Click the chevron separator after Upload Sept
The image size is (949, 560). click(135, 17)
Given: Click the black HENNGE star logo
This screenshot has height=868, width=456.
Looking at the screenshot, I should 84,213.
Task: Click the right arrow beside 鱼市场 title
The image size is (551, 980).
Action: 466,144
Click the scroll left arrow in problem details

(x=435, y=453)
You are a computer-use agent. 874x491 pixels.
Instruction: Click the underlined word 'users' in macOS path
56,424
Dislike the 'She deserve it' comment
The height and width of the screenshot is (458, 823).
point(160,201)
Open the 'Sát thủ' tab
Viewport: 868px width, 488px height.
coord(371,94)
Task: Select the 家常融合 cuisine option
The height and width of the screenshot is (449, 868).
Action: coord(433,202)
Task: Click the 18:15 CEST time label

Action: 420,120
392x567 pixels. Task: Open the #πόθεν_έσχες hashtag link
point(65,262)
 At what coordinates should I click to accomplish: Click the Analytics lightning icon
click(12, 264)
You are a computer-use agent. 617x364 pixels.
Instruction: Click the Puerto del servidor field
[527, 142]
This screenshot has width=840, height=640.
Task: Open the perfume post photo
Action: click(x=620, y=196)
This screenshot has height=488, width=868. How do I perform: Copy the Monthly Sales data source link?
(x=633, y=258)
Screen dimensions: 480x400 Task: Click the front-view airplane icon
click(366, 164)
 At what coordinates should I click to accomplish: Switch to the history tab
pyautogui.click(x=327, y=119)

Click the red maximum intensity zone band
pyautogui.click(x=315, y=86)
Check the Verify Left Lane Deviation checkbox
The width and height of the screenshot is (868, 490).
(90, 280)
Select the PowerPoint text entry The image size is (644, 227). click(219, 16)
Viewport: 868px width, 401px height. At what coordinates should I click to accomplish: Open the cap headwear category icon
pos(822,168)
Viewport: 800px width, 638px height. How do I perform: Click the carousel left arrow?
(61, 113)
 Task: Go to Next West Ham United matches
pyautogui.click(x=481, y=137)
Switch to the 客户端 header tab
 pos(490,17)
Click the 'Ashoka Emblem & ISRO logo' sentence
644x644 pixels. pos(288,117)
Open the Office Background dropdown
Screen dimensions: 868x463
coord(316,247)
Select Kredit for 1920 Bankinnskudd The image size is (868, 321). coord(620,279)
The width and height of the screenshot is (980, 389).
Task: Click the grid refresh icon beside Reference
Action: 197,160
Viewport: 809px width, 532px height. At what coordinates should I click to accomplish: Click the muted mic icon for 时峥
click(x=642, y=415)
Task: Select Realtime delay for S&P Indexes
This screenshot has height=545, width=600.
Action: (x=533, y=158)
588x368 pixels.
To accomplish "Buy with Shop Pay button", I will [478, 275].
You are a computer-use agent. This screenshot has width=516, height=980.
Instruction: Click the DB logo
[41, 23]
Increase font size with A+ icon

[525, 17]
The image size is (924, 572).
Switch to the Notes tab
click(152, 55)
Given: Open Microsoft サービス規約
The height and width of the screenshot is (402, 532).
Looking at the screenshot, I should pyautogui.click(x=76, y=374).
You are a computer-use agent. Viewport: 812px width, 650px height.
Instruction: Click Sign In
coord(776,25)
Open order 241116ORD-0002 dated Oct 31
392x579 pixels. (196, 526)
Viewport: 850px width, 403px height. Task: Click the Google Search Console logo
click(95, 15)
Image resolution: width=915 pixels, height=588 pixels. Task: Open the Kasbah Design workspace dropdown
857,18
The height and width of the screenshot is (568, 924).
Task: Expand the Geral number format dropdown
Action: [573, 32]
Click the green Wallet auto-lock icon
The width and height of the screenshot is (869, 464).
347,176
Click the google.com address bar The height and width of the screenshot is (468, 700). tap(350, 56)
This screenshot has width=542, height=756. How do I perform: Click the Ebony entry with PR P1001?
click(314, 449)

Work instructions: Search the entries for the word "Given". Copy each line where it appears.

Answer to this problem:
Given: Click the black HENNGE star logo
Given: Open Microsoft サービス規約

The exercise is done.